Re: [PATCH v3 1/3] cpufreq: Add boost frequency support in core
From: Viresh Kumar
Date: Mon Jun 17 2013 - 05:19:21 EST
On 17 June 2013 14:38, Lukasz Majewski <l.majewski@xxxxxxxxxxx> wrote:
> On Mon, 17 Jun 2013 09:43:27 +0200, Viresh Kumar wrote:
>> Many cpus share same policy structure and so iterating over all of
>> them isn't a very good idea. Either keep a mask of cpus already
>> iterated, copy policy->cpus to it on each iteration. If a cpu is
>> already done skip loop for it.
> This is the situation, which I wanted to avoid. Policy has the
> policy->cpus mask already implemented, but we don't know how/where to
> hook to them (one solution would be to start from cpu0, but for some
> reason I'm reluctant to do it in this way).
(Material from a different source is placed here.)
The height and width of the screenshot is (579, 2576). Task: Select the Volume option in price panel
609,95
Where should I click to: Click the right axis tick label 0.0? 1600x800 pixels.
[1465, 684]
We could have started from any cpu. Result and performance would have
>> OR keep a list of policies. I would prefer the later (do it in a
>> separate patch), as this can be used later too.
> I will declare a boost_policy list at cpufreq.c. Then I will add policy
> to it, when cpufreq_add_dev() is called.
This list doesn't have anything to do with boost. Its just a list of
>> >> Again, I couldn't see how boost freqs are getting used? You have
>> >> probably made them part of normal freq range here and so they
>> >> might be used during normal operations. But we wanted it to be
>> >> used only when we have few cpus on... etc.. Where is that logic?
>> > The logic is as follow:
>> > - cpufreq_driver exports .attr field. When driver supports boost
>> > then two attributes are exported (even when boost is not enabled,
>> > but supported):
>> > - scaling_available_frequencies (only normal frequencies -
>> > this attribute is unchanged)
>> > - scaling_boost_frequencies - list possible boost
>> > frequencies.
>> > When boost is not supported - then only
>> > scaling_available_frequencies is exported (as it is done now).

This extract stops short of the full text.